Hint: The tensile force sigma = E du/dx where E is the Young's modulus (a constant), u is the longitudinal displacement and x is the longitudinal coordinate.

2. Relevant equations

3. The attempt at a solution I wasn't sure where to start so if someone give help me understand how to start this problem I would appreciate it.

2. Sep 6, 2009

### loveequation

Write $F = ma [/tex] for a longitudinal element of the rod of length [itex]dx$. The force on the left is the tensile stress times the area, i.e.,
$$E A(x) du/dx$$
pointing to the left.
Can you do the rest?

3. Sep 7, 2009

### walter9459

Okay now I have the following:
F = ma
F = EA(x)U(x)
= d/dx[EA(x)d/dx)] = m(x) d^2u/dt^2
u(x,t) = U(x)T(t)
d/dx[EA(x) d/dx[U(x)T(t)]] = d^2/dt^2 [m(x)T(t)]
t(t) d/dx [EA(x) d/dx [U(x)T(t)] = 1/T(t) d^2/dt^2 T(t) = -w^2
d/dx[EA(x) d/dx U(x)] + w^2m(x)U(x) = 0

I need to get to

1/x^2 d/dx[x^2 U(x)] = 1/c^2 U(tt)

but not sure if I'm on the right path and how I get from my result to the required result.

Regards,

Margaret

4. Sep 7, 2009

### loveequation

OK, don't introduce the separation of variables form $u(x, t) = T(t) U(x)$. At this stage we are merely trying to derive the PDE, not solve it.

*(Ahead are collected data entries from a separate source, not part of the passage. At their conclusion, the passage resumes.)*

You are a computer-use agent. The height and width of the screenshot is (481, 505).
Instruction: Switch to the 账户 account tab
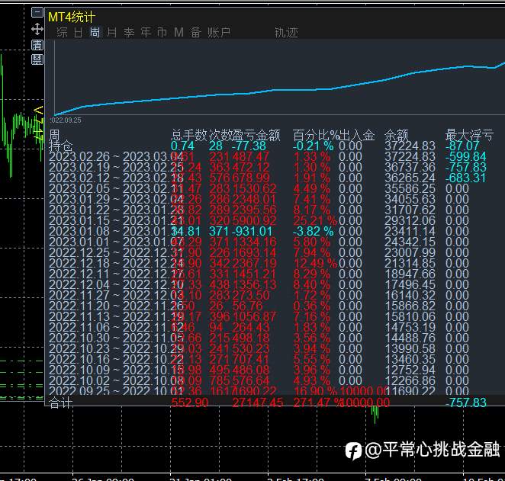tap(219, 32)
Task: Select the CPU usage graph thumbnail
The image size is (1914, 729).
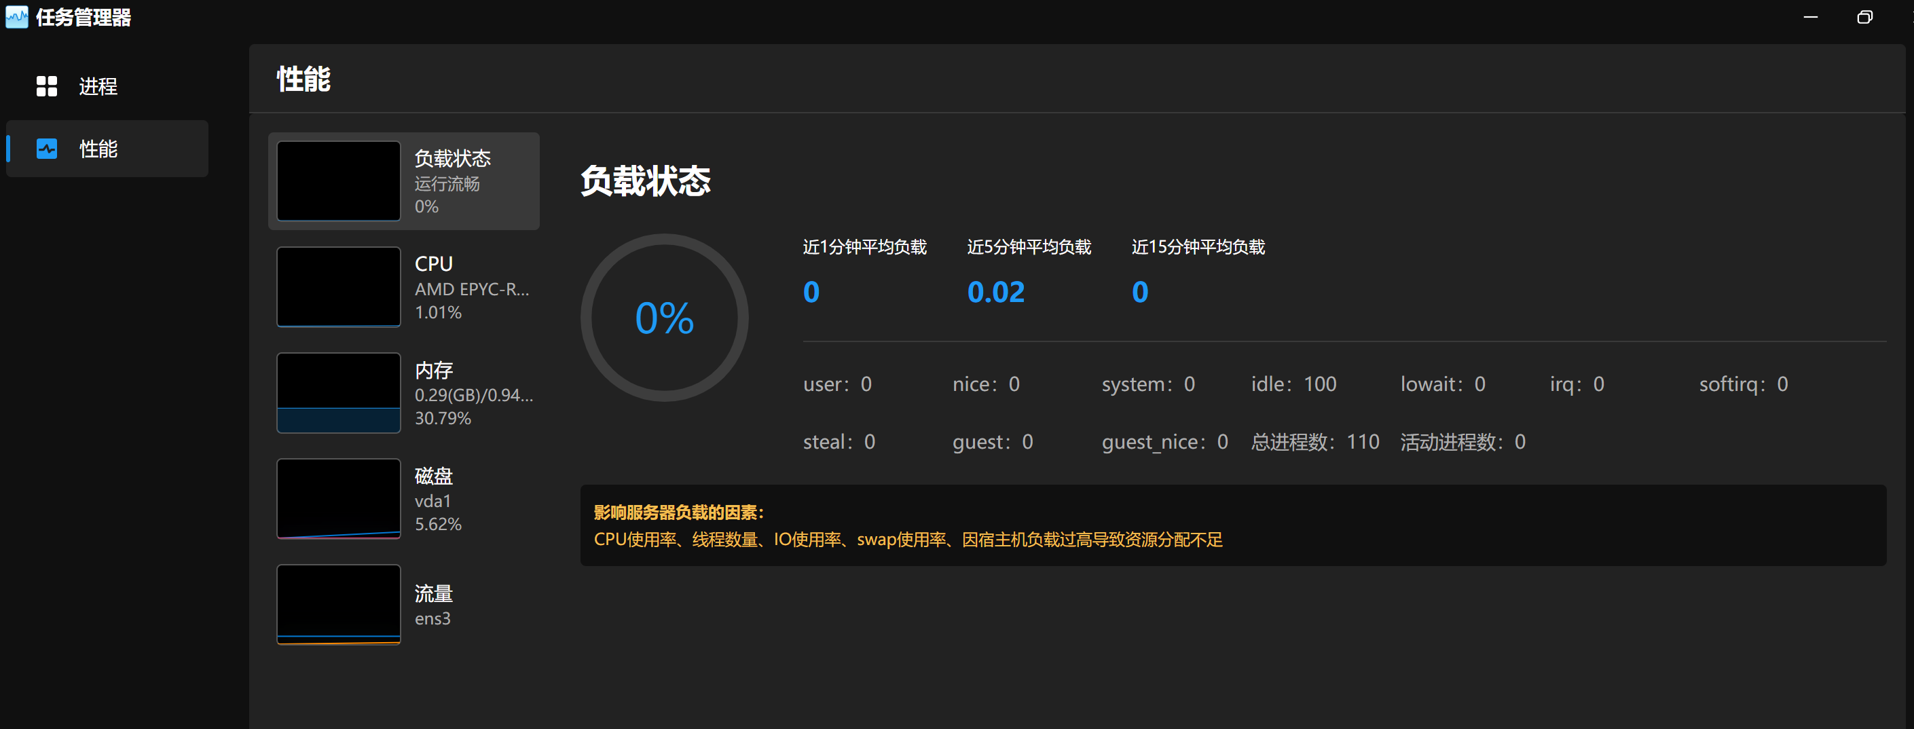Action: coord(339,287)
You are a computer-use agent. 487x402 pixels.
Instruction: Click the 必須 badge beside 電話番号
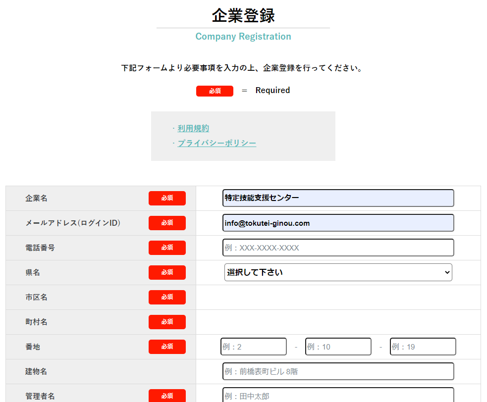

The force on the left face of the differential element is
$$F(x) = EA(x)\frac{\partial u}{\partial x}$$
pointing to the left.

The force on the right face will be (using a Taylor series)
$$F(x + dx) = F(x) + \frac{\partial F}{\partial x}dx$$
pointing to the right.

Hence the net force is: (you write it down).

Next, the mass of the element is $m = \rho A(x) dx$, where $\rho$ is the density.
The acceleration of the element is $\partial^2 u/\partial t^2$.

So $F = ma$ becomes (you write it down).

Next introduce $c^2 = E/\rho$ into the above equation. This gives (you write it down).

Next write $A(x) = \pi R^2(x)$, where for a cone $R(x) = \alpha x$, $\alpha$ being the slope of the cone and $x$ is measured from the tip of the cone. Introduce this into the equation. This gives the answer. Done?

5. Sep 7, 2009

### walter9459

Thank you for your patience and help in explaining this in a manner that I was able to understand.

6. Sep 3, 2011

### daisy123

hey how do u get the net force in the above question?
I know t is the FR-FL. But what would it be?